Kariyerin kısa yolu
Yapımcılara ve oyunculara daha büyük özgürlük tanıyan kısa filmler; 1910’larda kullanılmaya başlayan “kısa film” terimi ile ortaya çıktı. Önce kendini Charlie Chaplin ve Laurel & Hardy’nin filmleriyle gösterdi. 1930’lardan sonra uzun metrajın çekilmeye başlanmasıyla kısa film en bağımsız halini kazanmaya ve 1960’lar itibariyle de yaşamaya başladı. Günümüzde Oscar, Bafta vb. birçok alanda ödül almış, başarılı örnekleri ile kendi sektörünü yaratmış bir konumda yer alan kısa filmler dünyada çok önemli bir noktada duruyor.
Oyuncular için kariyerlerindeki en keyifli ve en bağımsız proje olmaya aday kısa filmler, çoğunlukla gişe filmlerinin uzak durduğu zorlu konular üzerine odaklanıyor. Özgürlüğün ve zamanın kısalığının ters dengesi çoğunlukla yaratıcılığı ortaya çıkarıyor. Bu noktada “no name” oyunculardan profesyonel oyunculara kadar tüm oyuncuların kariyerlerinde en az bir defa mutlaka bir kısa film projesinde yer alması onlara büyük avantaj sağlıyor. Çünkü hem oyunculuklarını daha farklı gösterebilecekleri senaryo ve roller buluyorlar, hem de onları daha önce izlememiş bir izleyici kitlesine hitap edebiliyorlar.

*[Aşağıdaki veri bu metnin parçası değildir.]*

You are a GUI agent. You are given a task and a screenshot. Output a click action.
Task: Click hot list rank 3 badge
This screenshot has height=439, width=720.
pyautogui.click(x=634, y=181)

Sinema - TV bölümünde okurken hepimizin en çok konuştuğu konu, son sınıfta çekeceğimiz mezuniyet projemiz olurdu. O kısa filmin hayali ve kâbusu ile yaşardık. Hocalarımız bize her zaman kısa filmin ne kadar önemli ve zor olduğunu anlatırdı. Zira ben de mezuniyet projemde kendimi bir dram-gerilim hikâyesinin içinde bulmuştum. Filmin oyuncuları için tiyatro bölümünde okuyan arkadaşlarımızdan destek alırken, tanıdığımız ve bildiğimiz oyunculara da senaryomuzu gönderip onlardan fikir almaya çalışırdık. İyi bir kısa film senaryosu bazen profesyonel oyuncuların da aklını çelmek için yeterliydi. Yıllar sonra kariyerime menajer olarak devam ederken de, oyuncularımla kısa filmler için çeşitli tecrübeler yaşadık ve iyi senaryolara destek vermek için elimizden geleni yaptık.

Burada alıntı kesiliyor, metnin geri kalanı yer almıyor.